But Kristen had always lived oblivious to change, let it sneak up on her with the force of a train, so on the other hand, it was unfair to expect any more of her just because the change came in the form of a second basan dislocating a few ribs and pecking an inconvenient hole in her.
She screamed, which only made the pain worse, and screamed louder from the fresh agony in her chest, but she did manage to fend it off long enough for it to spot Cliff before falling and trying to stitch herself back into the paragon of control she'd always thought she'd been. She ached for Humpty Dumpty in that moment.
Cliff fought hard and fast, clumsier and far more careless than he'd ever been, eyes coming back to rest on her every tenth second, his whimpered mantra of "No, no, no, no," sounding like nothing more than broken whimpering from some horribly abused animal confronted with a speeding foot.
Kristen gathered herself up and and threw her knives at the second basan. There was no sympathy in her when she realized it was dead, no awe like there had been with its other, because suddenly death was the commonest thing in the world. Cliff tripped over himself in his rush to come to her side.

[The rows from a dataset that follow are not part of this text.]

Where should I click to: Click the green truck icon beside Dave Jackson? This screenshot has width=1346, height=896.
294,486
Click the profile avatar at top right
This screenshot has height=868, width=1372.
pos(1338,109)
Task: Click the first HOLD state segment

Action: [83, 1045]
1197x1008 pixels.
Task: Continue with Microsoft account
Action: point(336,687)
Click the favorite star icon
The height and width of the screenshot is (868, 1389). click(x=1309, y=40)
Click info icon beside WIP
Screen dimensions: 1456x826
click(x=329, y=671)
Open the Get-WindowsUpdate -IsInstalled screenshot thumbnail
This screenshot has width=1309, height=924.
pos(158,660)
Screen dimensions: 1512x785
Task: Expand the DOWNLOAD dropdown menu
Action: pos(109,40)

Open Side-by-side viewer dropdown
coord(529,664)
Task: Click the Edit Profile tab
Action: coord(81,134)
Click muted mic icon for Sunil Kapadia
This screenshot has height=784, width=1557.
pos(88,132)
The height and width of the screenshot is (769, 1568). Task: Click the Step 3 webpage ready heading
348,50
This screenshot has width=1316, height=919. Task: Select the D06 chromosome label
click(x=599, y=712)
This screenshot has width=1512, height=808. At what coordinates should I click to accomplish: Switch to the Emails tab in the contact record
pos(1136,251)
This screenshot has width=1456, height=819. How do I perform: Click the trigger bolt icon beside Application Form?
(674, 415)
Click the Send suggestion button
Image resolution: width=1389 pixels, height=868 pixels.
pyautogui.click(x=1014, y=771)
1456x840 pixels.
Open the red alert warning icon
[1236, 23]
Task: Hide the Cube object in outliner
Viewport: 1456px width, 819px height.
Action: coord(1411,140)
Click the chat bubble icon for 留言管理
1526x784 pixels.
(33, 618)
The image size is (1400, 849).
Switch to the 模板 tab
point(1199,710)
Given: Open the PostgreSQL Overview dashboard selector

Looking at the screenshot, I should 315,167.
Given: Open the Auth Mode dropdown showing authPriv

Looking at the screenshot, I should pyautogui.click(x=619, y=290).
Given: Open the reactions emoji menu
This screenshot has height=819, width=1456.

"What?" Kristen said, as kindly as she could. Waves of dizziness rolled over her, but she did her best to ignore them. "There's nothing wrong. See? I'm still stan-"
And of course she collapsed right there and then. She felt Cliff catch her, but she was lying half in his lap, half in his arms, and there was another half of her she couldn't quite feel lying on the ground. At least she was atop the soil and not six feet underneath it, she thought to herself, but that wouldn't last long.
"Oops," Kristen said, and allowed herself to smile. Cliff choked on a strangled sound that might have been words, but was just as likely to have been an aborted cry. He tried his luck again, and words came out: "Come on, stay with me, Kristen. I've - I've got a restorative draught somewhere - god, remind me to label my pockets-"
He was so young. Eighteen, barely a man. It never escaped her how young he was, this Cliff Knight, but - the truth was so was she. She'd been alive for twenty-four years, and how many of those years did she spend happy? How many of those years did she spend well? It wasn't her fault, but under all the years that weren't her own, she was barely older than this boy. They already made each other happy - they could have worked. Cliff had his entire future ahead of him, and so had she.
She had.
"I told you I never loved you," Kristen said, and was just as surprised at the sudden rasp as Cliff. "But I - I could have. I could easily have. And I do."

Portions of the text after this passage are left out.